→ **Materials provided**:
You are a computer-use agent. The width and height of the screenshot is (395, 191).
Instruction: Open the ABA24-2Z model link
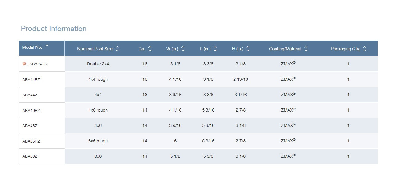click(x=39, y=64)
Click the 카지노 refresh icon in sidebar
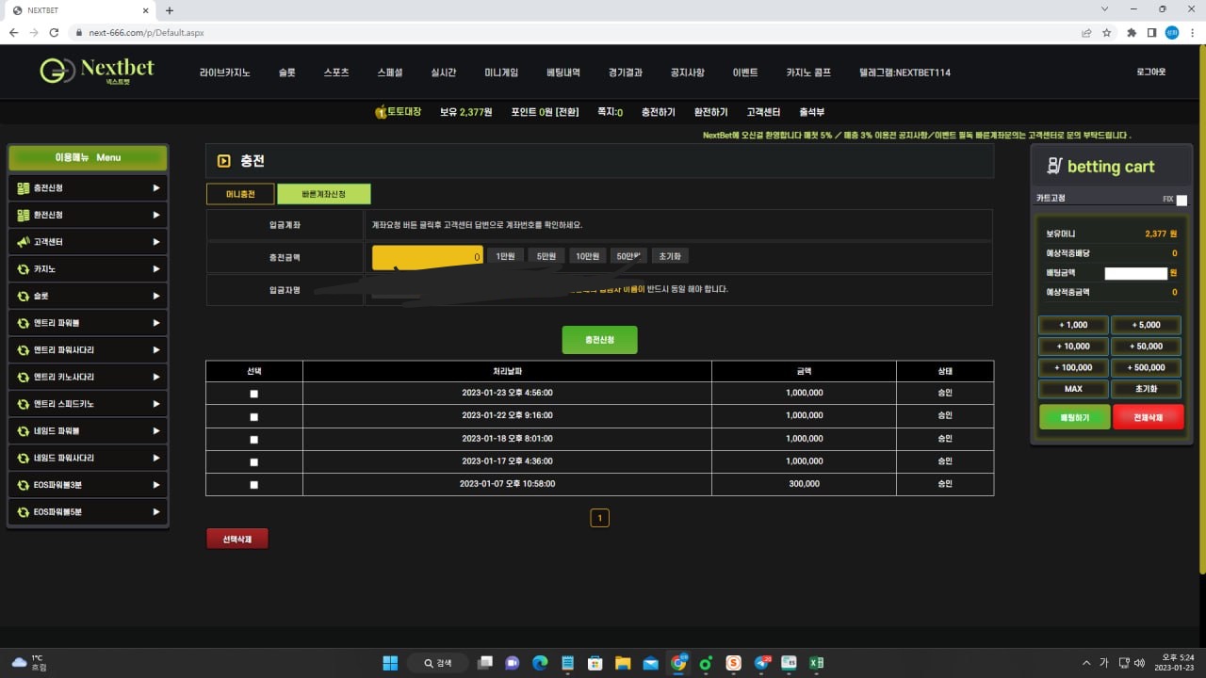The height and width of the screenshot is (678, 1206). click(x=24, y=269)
--
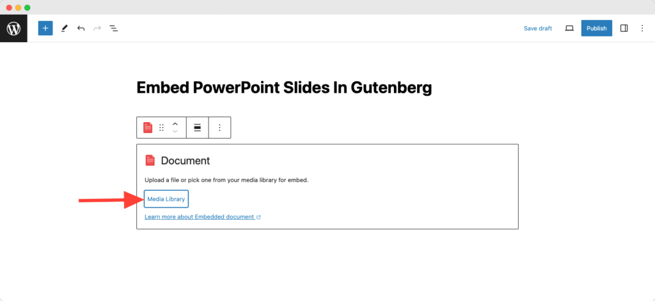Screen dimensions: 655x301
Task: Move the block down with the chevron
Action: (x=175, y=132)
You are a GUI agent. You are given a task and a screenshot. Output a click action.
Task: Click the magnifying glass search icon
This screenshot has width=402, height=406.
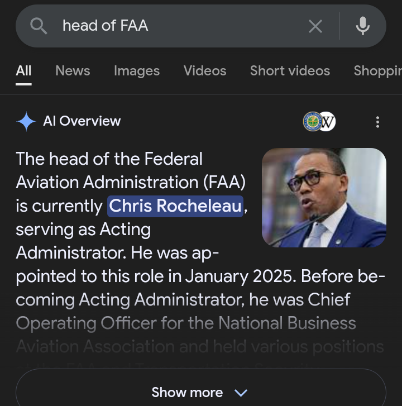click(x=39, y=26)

→ **Your instructions**:
Note how many lines in the listing above contain the word "agent" and give only that number.

→ **Answer box**:
2